PARIS — Though not quite as well-known as his compatriot Martin Parr, Paul Graham, winner of the 2012 Hasselblad Prize, may possibly be one of the greatest visionaries in contemporary British photography. Over his prolific career as an artist, he has consistently received high acclaim both for his earlier color documentation of social issues and for his more recent, impressionistic, storytelling images along similar themes. His current show at Le Bal, the contemporary photography center in Paris (through December 9), presents his newest series, “The Present” (2011) as well as “Beyond Caring” (1984-85), an early series that documented British unemployment offices.
When it appeared, “Beyond Caring” was revolutionary — its use of color and large-sized prints, contrary to the black-and-white work of many of his peers, pushed critical photography into a new medium. To avoid the “no photography” rules of the unemployment offices he wanted to capture, Graham would often put his camera down next to him to shoot, which kept his subjects at human level. Rather than dramatizing the plight of the dole-line workers waiting to be helped by social services — of which he was then one — Graham instead presented a view into the real-world social stasis of Thatcher’s England.
“The Present” presents a different type of view on New York, where Graham has now lived for 10 years. The third work of a trilogy made in the U.S. — including “American Night” (1998-2002), in New York, and “A Shimmer of Possibility” (2004-06), road-trip images inspired by the short stories of Chekhov, through trips across the country — these more recent works capture the minutiae of everyday life, either the quietly sublime or its daily struggles.

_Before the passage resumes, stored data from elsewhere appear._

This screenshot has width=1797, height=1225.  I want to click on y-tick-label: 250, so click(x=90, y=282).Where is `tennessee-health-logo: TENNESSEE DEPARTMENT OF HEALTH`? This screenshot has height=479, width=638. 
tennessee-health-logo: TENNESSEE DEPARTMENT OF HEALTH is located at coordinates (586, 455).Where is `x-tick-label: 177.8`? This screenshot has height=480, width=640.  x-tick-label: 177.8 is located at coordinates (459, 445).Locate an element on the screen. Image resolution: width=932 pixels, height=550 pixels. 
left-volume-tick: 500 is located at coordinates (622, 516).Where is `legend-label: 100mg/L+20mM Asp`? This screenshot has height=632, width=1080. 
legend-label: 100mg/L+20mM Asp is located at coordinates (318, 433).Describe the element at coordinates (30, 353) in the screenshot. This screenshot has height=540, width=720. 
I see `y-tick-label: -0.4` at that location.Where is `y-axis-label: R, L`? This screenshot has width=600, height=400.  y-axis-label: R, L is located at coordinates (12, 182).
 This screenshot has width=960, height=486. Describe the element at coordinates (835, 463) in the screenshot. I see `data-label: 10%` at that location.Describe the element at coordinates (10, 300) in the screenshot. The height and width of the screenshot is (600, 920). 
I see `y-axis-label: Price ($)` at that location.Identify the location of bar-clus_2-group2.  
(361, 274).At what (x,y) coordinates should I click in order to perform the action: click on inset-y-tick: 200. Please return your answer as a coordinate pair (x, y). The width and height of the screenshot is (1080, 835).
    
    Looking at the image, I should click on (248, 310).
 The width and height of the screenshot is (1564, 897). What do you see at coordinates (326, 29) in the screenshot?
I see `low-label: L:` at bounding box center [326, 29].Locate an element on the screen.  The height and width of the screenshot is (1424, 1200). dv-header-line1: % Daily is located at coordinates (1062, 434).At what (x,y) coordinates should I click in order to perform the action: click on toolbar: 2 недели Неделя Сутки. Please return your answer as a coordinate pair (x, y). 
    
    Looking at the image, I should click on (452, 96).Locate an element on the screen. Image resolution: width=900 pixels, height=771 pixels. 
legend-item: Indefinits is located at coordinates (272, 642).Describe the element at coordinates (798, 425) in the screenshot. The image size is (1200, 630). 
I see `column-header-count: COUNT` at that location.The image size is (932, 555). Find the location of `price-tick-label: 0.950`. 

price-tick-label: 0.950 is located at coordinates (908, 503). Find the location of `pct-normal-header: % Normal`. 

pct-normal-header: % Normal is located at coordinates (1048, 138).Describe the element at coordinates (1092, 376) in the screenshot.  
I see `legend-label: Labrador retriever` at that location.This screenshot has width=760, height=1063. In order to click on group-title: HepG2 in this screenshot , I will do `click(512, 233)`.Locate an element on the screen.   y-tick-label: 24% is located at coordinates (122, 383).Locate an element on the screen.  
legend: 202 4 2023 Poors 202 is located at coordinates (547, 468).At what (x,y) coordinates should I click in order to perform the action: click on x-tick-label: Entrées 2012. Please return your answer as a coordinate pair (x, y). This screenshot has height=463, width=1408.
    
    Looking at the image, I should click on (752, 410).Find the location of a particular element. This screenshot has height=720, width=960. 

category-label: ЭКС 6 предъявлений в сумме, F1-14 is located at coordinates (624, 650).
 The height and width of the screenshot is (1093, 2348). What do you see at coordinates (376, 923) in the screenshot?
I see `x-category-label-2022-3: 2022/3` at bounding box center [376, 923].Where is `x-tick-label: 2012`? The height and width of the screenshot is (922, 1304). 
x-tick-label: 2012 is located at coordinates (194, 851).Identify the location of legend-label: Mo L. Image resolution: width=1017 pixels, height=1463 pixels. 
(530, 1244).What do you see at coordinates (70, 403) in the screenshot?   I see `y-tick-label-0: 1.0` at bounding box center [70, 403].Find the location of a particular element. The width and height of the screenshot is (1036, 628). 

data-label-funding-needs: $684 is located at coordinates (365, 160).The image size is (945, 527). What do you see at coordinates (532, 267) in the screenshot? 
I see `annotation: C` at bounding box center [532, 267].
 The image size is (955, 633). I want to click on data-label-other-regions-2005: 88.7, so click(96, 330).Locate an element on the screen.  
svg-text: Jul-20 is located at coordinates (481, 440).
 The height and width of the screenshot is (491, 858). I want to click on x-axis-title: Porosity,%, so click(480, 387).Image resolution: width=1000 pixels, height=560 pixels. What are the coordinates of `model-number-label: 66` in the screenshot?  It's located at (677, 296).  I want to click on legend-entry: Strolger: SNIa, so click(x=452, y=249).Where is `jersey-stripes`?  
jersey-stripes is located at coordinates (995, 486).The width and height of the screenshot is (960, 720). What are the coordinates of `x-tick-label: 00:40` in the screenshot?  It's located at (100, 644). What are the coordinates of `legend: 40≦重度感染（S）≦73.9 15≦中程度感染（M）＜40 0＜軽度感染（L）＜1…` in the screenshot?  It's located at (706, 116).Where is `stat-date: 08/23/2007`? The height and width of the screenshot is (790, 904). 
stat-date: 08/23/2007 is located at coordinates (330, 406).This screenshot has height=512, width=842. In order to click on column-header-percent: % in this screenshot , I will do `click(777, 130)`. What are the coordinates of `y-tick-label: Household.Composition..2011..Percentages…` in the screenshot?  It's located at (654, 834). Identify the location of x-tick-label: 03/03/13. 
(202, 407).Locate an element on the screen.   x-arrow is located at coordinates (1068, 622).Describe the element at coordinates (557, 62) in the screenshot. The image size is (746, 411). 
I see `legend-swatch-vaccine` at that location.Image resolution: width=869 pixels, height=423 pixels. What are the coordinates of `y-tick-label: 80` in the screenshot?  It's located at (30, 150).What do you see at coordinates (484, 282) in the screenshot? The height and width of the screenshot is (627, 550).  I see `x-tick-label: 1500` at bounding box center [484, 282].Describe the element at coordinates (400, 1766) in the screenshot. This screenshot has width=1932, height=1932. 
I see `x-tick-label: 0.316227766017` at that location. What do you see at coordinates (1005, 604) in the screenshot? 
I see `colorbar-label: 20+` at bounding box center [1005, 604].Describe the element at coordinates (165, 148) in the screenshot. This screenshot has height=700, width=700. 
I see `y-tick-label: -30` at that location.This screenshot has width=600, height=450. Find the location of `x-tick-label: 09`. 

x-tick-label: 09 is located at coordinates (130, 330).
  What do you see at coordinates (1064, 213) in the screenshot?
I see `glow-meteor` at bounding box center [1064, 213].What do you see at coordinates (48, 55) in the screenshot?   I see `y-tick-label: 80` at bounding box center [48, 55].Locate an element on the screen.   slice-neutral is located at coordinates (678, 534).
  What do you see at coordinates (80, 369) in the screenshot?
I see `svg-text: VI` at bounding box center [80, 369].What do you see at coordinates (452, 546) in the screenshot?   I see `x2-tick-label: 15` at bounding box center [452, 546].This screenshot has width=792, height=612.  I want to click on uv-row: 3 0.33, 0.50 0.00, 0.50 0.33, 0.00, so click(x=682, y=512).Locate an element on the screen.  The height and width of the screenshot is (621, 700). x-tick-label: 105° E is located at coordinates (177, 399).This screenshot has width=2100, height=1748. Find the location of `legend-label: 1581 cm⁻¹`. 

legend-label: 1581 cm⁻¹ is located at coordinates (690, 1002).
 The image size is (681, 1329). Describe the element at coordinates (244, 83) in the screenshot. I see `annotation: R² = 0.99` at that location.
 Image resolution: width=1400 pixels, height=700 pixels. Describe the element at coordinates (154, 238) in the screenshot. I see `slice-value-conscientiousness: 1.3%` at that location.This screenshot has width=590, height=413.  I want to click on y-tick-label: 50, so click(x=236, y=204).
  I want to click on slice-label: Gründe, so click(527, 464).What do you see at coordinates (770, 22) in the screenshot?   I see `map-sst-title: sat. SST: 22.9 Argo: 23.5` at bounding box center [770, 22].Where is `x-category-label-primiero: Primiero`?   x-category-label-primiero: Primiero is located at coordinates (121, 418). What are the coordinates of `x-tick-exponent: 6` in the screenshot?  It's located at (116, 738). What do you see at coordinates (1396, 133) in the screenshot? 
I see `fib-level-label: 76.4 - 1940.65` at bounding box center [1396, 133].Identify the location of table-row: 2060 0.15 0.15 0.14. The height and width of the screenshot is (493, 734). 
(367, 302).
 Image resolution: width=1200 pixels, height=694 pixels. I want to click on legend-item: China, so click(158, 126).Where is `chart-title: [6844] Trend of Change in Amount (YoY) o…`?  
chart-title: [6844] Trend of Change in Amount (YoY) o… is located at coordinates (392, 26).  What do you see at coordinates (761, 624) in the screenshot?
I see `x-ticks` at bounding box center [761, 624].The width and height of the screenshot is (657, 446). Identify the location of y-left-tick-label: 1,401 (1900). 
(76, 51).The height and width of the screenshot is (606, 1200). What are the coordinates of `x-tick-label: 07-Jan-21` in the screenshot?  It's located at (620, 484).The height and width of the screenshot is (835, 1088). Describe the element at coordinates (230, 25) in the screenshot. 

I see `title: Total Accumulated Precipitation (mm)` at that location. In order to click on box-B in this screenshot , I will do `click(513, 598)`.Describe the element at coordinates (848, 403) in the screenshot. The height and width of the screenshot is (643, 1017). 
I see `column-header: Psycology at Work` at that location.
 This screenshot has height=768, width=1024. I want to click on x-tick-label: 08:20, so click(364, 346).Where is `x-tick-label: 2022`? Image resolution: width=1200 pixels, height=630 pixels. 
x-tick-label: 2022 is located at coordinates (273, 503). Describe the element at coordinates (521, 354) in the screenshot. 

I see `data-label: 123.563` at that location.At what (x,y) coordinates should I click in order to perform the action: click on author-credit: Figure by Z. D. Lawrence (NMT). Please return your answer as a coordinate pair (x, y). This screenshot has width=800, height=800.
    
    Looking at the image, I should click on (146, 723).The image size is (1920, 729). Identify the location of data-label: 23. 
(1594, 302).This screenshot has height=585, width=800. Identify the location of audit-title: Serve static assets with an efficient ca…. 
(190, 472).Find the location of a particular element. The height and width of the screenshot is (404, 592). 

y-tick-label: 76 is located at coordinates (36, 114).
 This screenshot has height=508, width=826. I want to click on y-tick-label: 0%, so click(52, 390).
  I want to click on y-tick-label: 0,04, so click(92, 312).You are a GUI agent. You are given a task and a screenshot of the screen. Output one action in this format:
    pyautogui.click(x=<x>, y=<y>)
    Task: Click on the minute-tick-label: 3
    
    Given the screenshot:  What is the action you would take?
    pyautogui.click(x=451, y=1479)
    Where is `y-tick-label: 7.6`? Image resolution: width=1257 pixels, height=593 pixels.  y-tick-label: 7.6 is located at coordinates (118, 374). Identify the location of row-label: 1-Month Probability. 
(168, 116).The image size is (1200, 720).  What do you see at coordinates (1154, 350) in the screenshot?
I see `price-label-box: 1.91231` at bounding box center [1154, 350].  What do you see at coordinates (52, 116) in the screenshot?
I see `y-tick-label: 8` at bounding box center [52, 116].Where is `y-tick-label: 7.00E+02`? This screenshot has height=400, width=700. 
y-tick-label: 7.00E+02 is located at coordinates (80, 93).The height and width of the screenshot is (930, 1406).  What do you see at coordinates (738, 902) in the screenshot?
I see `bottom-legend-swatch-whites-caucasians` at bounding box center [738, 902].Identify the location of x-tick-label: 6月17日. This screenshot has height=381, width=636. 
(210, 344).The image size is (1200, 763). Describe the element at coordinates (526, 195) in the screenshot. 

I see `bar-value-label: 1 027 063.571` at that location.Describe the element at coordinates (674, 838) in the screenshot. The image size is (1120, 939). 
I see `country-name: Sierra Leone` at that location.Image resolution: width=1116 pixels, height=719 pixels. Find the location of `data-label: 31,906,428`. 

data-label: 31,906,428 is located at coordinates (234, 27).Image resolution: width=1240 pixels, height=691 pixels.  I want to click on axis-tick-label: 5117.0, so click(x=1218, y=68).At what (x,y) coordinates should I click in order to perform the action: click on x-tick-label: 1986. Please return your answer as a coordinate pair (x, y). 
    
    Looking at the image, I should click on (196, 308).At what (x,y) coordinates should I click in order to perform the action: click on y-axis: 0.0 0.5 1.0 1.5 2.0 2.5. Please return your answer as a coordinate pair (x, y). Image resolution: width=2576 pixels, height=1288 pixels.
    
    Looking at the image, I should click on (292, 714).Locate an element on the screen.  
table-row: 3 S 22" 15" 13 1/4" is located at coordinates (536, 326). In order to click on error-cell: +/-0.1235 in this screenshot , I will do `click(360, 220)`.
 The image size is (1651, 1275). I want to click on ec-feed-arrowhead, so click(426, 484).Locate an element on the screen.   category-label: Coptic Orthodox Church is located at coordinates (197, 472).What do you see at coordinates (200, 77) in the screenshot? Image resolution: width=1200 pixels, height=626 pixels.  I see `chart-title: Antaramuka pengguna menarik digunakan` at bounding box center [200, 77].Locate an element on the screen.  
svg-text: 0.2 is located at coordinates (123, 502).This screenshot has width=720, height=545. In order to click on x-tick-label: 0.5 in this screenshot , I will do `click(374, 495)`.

With overexposure and saturation, Graham uses luminance to emphasize the significance of the mundane.
While “The Present” executes the same formula as the previous works, Graham has here organized the images into diptychs, the same place captured at two successive moments, changed only in very subtle ways. In 8th Avenue and 42nd Street, a police officer is replaced by a mail carrier, also in uniform, to humorous effect.
Perhaps what Graham’s new series most reveals is just how fleeting the present really is; in these everyday moments in public places, with faces and street names obscured from memory, time slips by us with little imprint, much like a daydream.